On 2020-Aug-28, Tatsuro Yamada wrote:

IMO the per-type columns should show both the type being enabled as
well as it being built.

Hmm. I'm not sure how to get the status (enabled or disabled) of
extended stats. :(
Could you explain it more?

pg_statistic_ext_data.stxdndistinct is not null if the stats have been
built. (I'm not sure whether there's an easier way to determine this.)

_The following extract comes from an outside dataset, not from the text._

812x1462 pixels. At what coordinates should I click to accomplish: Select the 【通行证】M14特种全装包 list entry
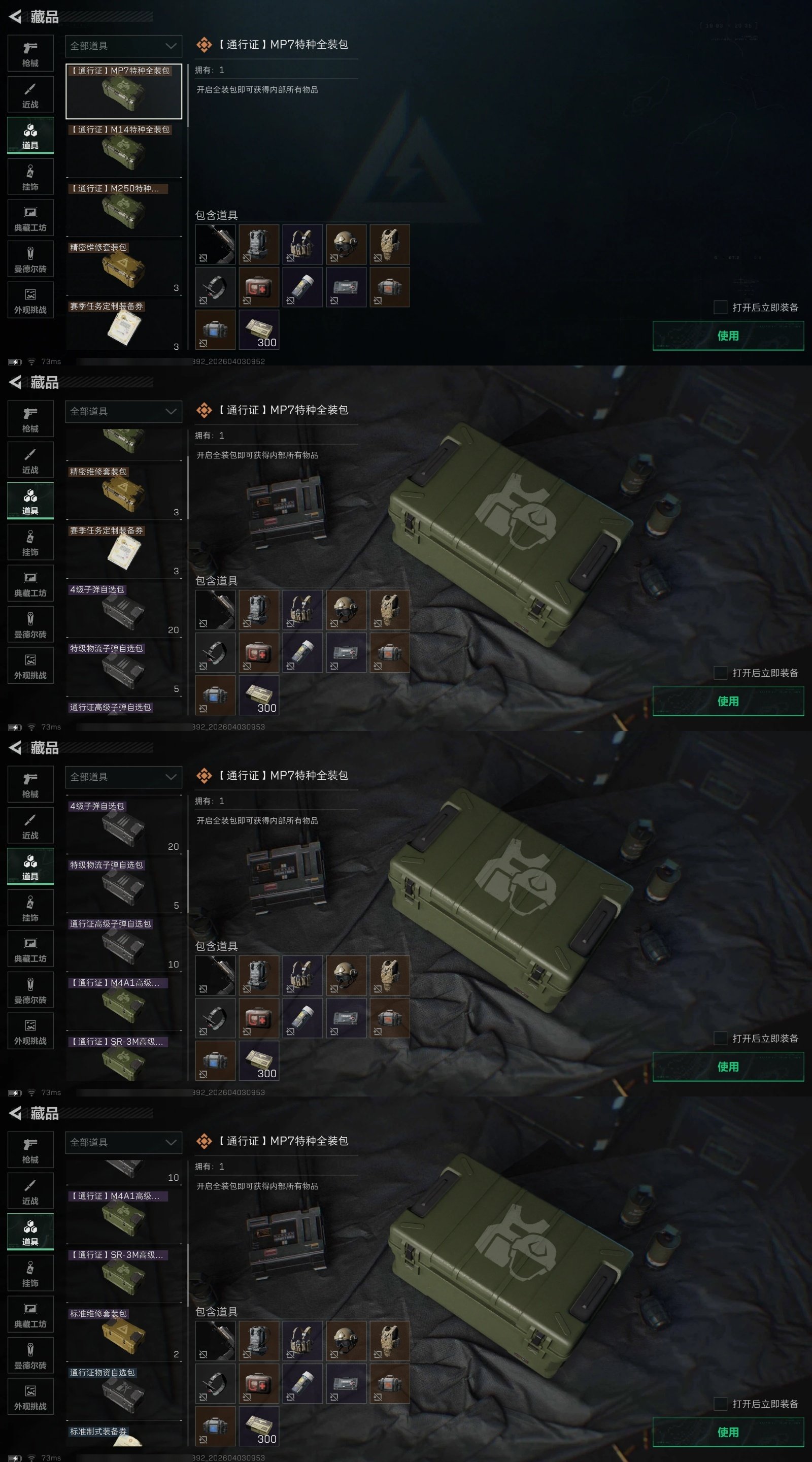(124, 150)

* The suggested column order is like this:
===================
Name | Schema | Table | Columns | Ndistinct | Dependencies | MCV
-----------+--------+-------+------------------+-----------+--------------+-----
stts_1 | public | t1 | a, b | f | t | f
stts_2 | public | t1 | a, b | t | t | f
stts_3 | public | t1 | a, b | t | t | t
stts_4 | public | t2 | b, c | t | t | t
===================

I suggest to do this

Name | Schema | Definition | Ndistinct | Dependencies | MCV
-----------+--------+--------------------------+-----------+--------------+-----
stts_1 | public | (a, b) FROM t1 | f | t | f

I suppose that the current column order is sufficient if there is
no improvement of extended stats on PG14. Do you know any plan to
improve extended stats such as to allow it to cross multiple tables on PG14?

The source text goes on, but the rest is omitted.